[Records excerpted from a collection]
****************************************

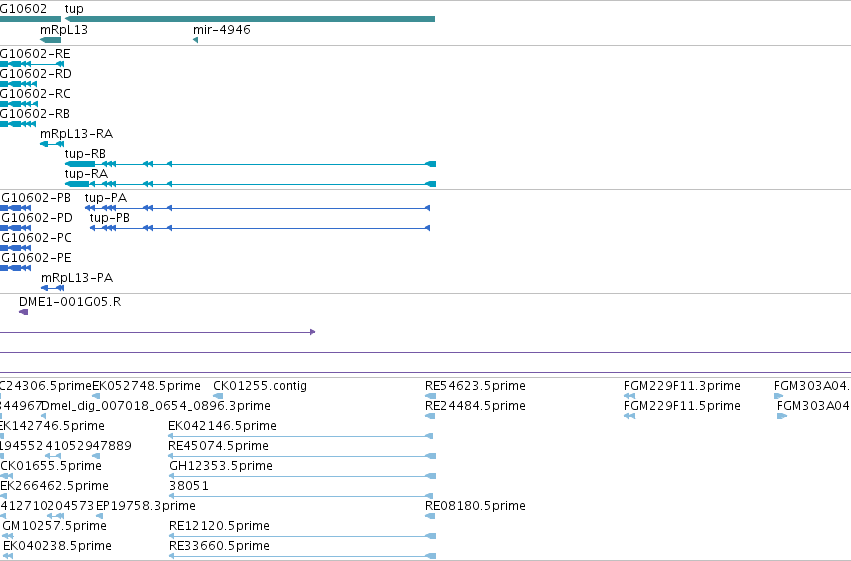Image resolution: width=851 pixels, height=561 pixels.
Task: Click the DME1-001G05.R purple marker
Action: click(x=23, y=312)
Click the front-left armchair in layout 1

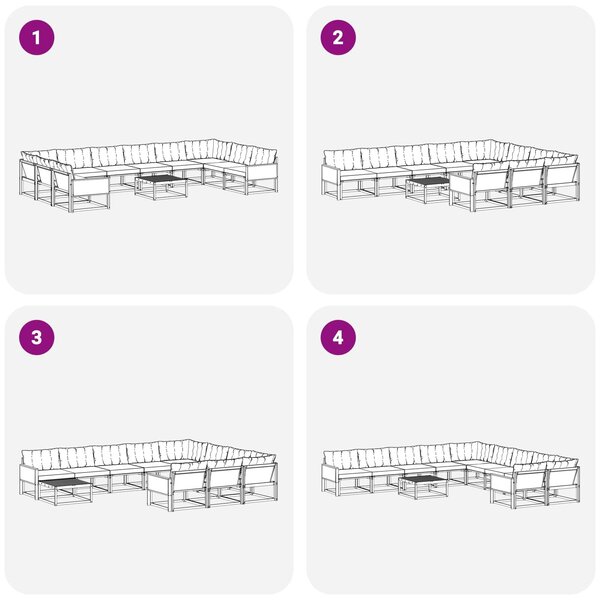(82, 189)
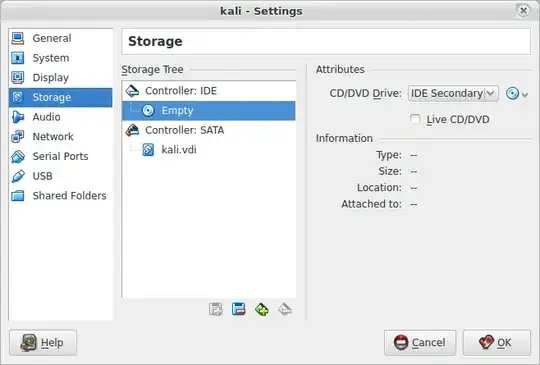This screenshot has height=365, width=540.
Task: Click the remove controller icon
Action: pos(285,309)
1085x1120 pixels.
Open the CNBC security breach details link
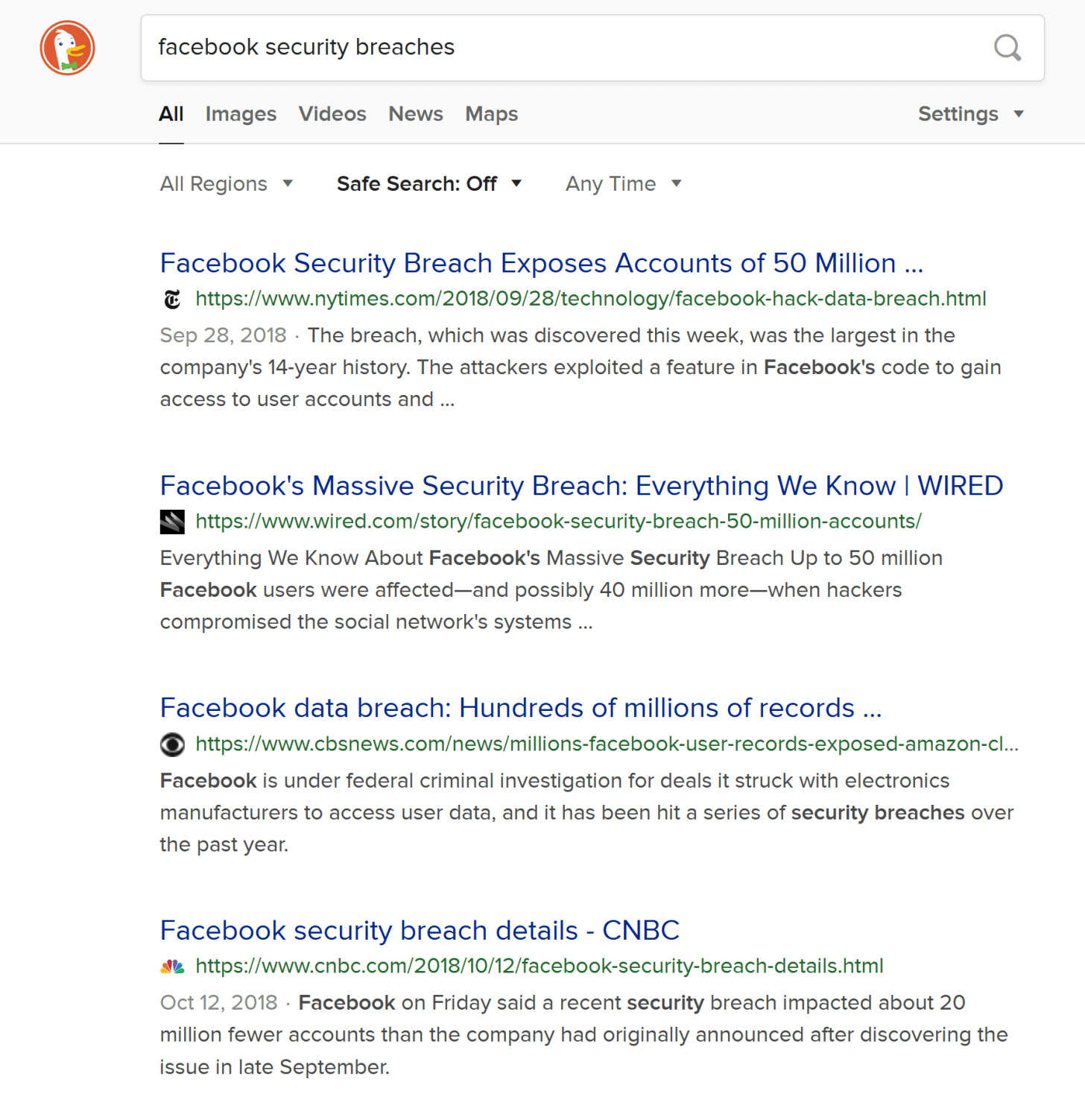420,931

****************************************

• Exercise instructions: Every line from the one holding "Click the front-left armchair in layout 1" through the final line of the data above is to be reproduced exactly, both ends included, with the pictures left out.

• Response to the exercise:
Click the front-left armchair in layout 1

(82, 189)
This screenshot has height=365, width=540.
Task: Click the remove controller icon
Action: pos(285,309)
1085x1120 pixels.
Open the CNBC security breach details link
420,931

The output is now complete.